Exercise input:
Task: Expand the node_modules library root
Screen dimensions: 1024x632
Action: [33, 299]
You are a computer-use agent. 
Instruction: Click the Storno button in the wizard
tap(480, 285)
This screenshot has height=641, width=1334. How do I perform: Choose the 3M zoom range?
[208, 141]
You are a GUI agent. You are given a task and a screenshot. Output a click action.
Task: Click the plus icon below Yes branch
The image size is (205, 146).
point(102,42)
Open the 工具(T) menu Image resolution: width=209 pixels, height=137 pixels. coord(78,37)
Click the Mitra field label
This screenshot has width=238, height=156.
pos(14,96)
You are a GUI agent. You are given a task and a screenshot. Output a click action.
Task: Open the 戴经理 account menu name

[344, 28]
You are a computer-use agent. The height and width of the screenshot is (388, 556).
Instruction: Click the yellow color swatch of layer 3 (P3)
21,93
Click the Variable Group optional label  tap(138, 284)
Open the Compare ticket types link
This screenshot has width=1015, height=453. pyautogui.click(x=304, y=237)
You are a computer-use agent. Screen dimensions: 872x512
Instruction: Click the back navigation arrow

What to work on:
Reproduce only the records from the line with "Click the Mitra field label" up to and including the line with "Click the Variable", requests included, with every coordinate in the answers multiplied by 2.4 and rounded to a whole number, halves rounding up.

Answer to this task:
Click the Mitra field label
This screenshot has width=238, height=156.
pos(34,230)
You are a GUI agent. You are given a task and a screenshot. Output a click action.
Task: Open the 戴经理 account menu name

[826, 67]
You are a computer-use agent. The height and width of the screenshot is (388, 556).
Instruction: Click the yellow color swatch of layer 3 (P3)
50,223
Click the Variable Group optional label  tap(331, 682)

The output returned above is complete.